-- CHALLENGE --
Reproduce word for word the lines of the records starting at the line that contains "You are a GUI" and ending at the line that contains "point(710,33)".

··· GIVEN DATA

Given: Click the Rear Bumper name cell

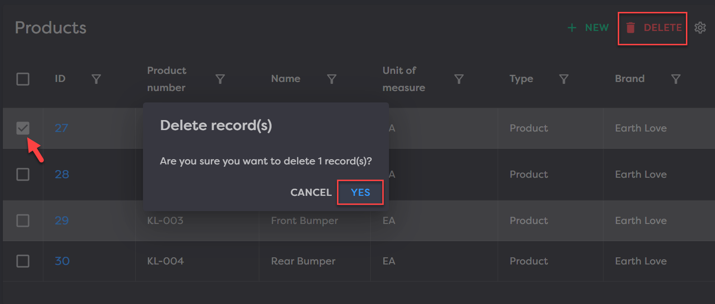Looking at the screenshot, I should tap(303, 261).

······
··· GIVEN DATA

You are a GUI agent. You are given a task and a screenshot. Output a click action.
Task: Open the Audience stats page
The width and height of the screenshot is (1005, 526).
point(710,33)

······

-- CORRECT RESPONSE --
You are a GUI agent. You are given a task and a screenshot. Output a click action.
Task: Open the Audience stats page
The width and height of the screenshot is (1005, 526).
point(710,33)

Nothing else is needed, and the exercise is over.